“Identify, capture and systematically destroy the boats used for human trafficking, dismantle their networks and seize their goods”: this is the task of the CFSP mission (the European Policy on Security and Defense) that the EU High Representative Federica Mogherini is mandated to carry out. While it is very clear what needs to be done, there is no clarity on how it will be done. Comparison with other missions, such as Atalanta formally targetted against piracy in the Horn of Africa, which involved the Italian military marine, is inconsistent: in the Indian Ocean the issue is preventing agile ships with few armed persons on board, boarding commercial ships; [but] in the Mediterranean the issue is isolating and destroying the ships in the Libyan ports before they are used by traffickers or to capture them if they are already at sea.
– Issue No. 1: how do you distinguish the traffickers’ ships from commercial ships for transport and fishing when they are in port?
– Issue No. 2: let us say that, using a drone or satellite you are able to identify a trafficker’s ship whilst it is in port, how can you destroy it? With a drone, armed with missiles (the type the USA used, which killed an Italian collaborator in Pakistan) or a fighter bomber such as Eurofighter Typhoon, which will trigger a massacre of civilians? Or with special forces that disembark during the night from a submarine, that will have to face an armed skirmish with several milizia? And if the ship takes to the sea, jam-packed with refugees, how do you use a warship to block it without causing a massacre?
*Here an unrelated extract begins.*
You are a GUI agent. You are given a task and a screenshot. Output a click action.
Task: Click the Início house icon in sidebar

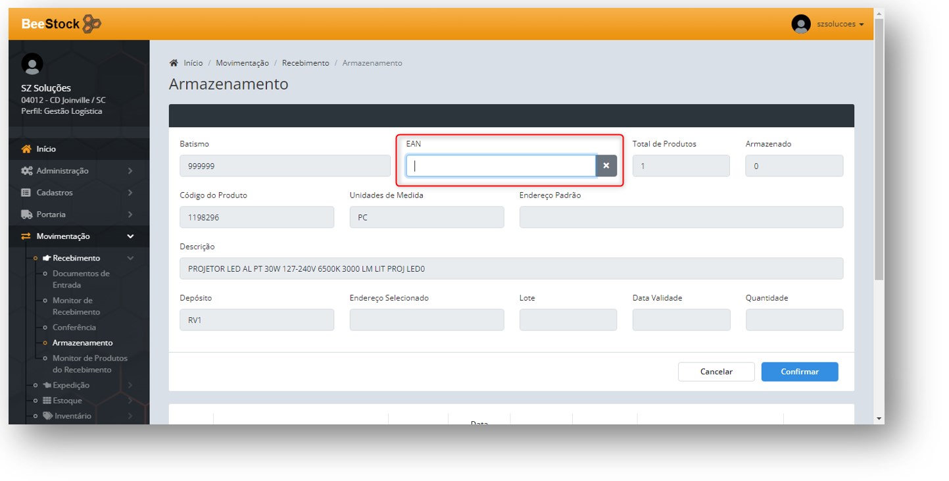pyautogui.click(x=26, y=149)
– Issue No. 3: how do you dismantle the network of traffickers without sending military forces onto Libyan territory. Because none of this is at all clear, the CFSP’s mission, which sounds very good with its lofty intentions, will be transformed into a “Brancaleone Armada” set up for failure.
Or it is precisely for this reason that it was launched? If the CFSP mission fails, Nato is ready “to run to help” the EU. Last February at Rome, the Nato Secretary General, Jens Stoltenberg, warned that “the deteriorating situation in Libya could induce new threats to European security” and that “Nato must be ready to defend every ally from such threats”. Thus it announced that, from 2016, a new system will be in operation at Sigonella: AGS (Alliance Ground Surveillance) that, with Global Hawks drones and other instruments, will enable the surveillance of a vast area from Africa to the Middle East, to support Nato operations, in particular “Response Force” operations. The first testing ground will be Libya where, Stoltenberg said, “the situation is out of control’ (forgetting how Nato used force to demolish the Libyan state), but “Nato is ready to support the Libyan authorities”.
Mission CFSP therefore constitutes the picklock of another operation under Nato leadership, which is prepared by making use of the hecatombs of refugees in the Mediterranean to shift public opinion in favour of direct military intervention in Libya. It takes the form of a landing, shown all over the world, of collaborators and Red Cross nurses for an “extraordinary humanitarian initiative” that, given the chaos that reigns in the country, will have to take place under military “protection”. With the genuine intention of establishing a bridge head test in Libya, by occupying the most important coastal zones, not only in terms of energy resources but also on account of their geographical position at the intersection between the Mediterranean, Africa and the Middle East.